Copy the records from the line with "At what coordinates should I click to accomplish: Tap" to the line with "click(130, 11)", changing "magnifier" to "magnifying glass" and leaving everything else as it is.

**Data for this task**
┌────────

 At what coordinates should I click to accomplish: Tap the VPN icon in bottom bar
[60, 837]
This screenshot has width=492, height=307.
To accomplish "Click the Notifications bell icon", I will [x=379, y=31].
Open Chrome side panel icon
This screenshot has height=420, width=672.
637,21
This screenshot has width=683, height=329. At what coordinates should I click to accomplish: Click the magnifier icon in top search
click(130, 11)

└────────
┌────────

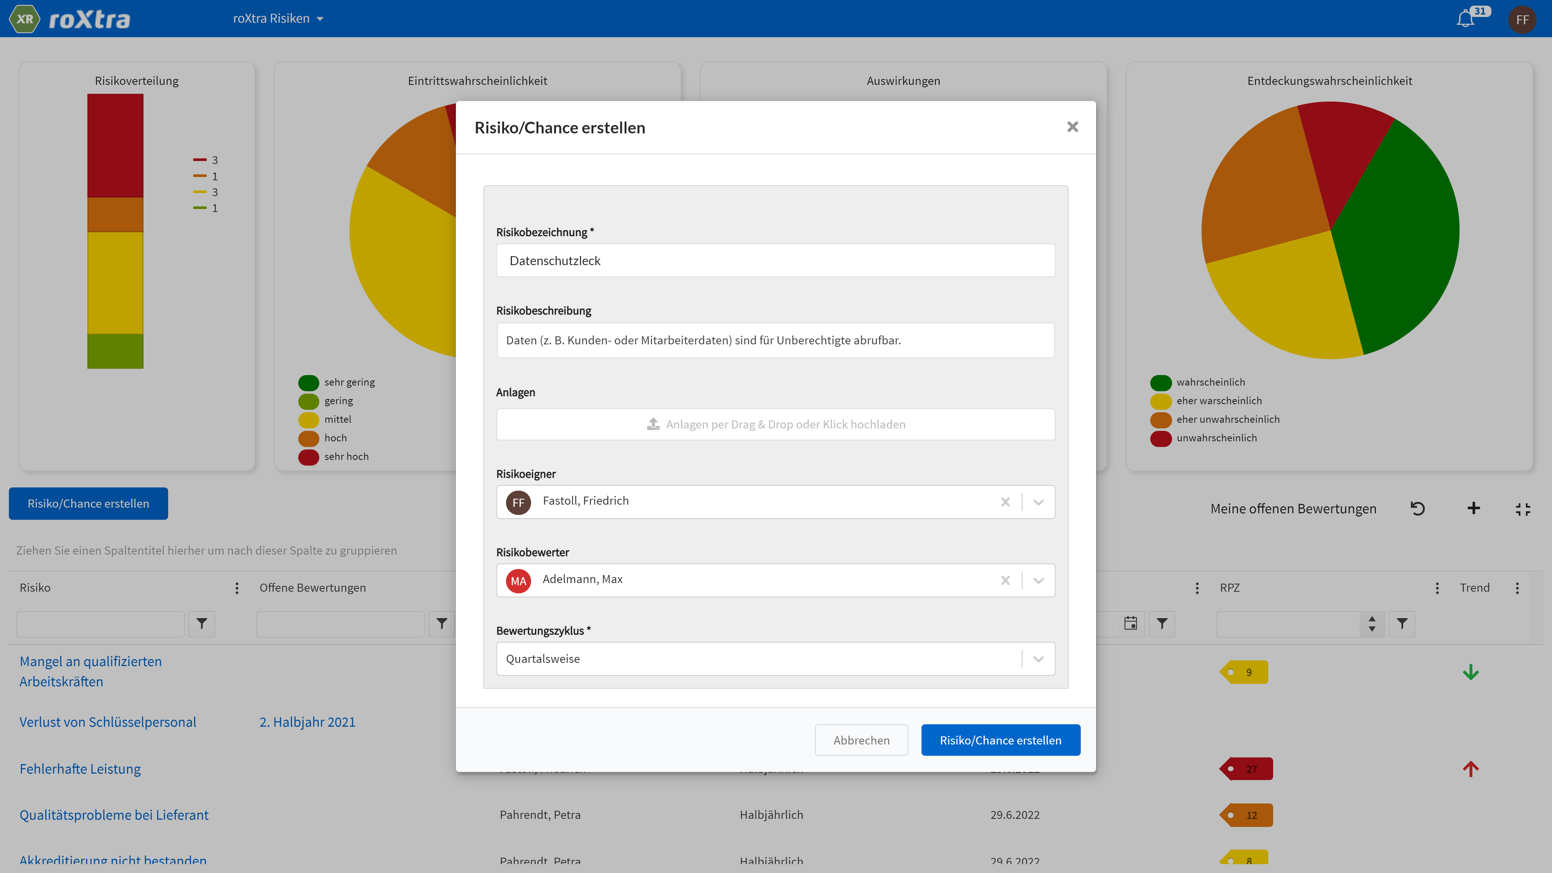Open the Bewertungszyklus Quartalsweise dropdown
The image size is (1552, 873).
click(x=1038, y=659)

└────────

**Final result**
 At what coordinates should I click to accomplish: Tap the VPN icon in bottom bar
[60, 837]
This screenshot has width=492, height=307.
To accomplish "Click the Notifications bell icon", I will [x=379, y=31].
Open Chrome side panel icon
This screenshot has height=420, width=672.
637,21
This screenshot has width=683, height=329. At what coordinates should I click to accomplish: Click the magnifying glass icon in top search
click(130, 11)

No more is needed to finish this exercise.